→ **Prompt**
Change "screenshot" to "image" in the material, starting at the line that contains "The width and" and ending at the line that contains "center [174, 636].". Give only those lines, with everything else unchanged.

─── Given information

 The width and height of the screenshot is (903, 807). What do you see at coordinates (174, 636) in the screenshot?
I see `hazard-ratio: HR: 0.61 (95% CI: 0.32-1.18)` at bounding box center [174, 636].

──────
─── Given information

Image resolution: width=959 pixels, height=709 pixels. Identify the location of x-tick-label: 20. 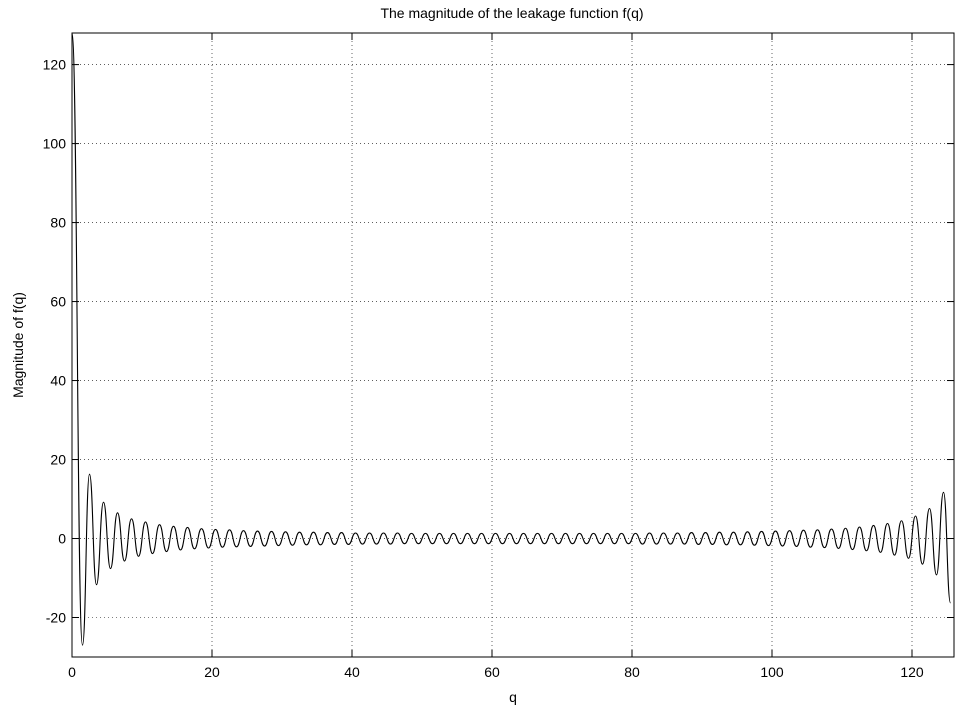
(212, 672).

──────
─── Given information

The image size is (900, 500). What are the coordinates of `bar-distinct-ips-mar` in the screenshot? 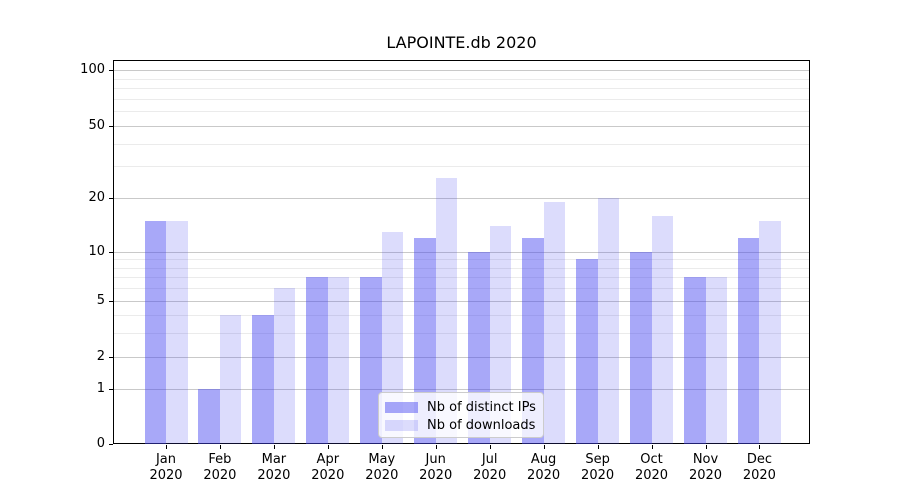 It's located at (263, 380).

──────

→ **Solution to this exercise**
 The width and height of the image is (903, 807). What do you see at coordinates (174, 636) in the image?
I see `hazard-ratio: HR: 0.61 (95% CI: 0.32-1.18)` at bounding box center [174, 636].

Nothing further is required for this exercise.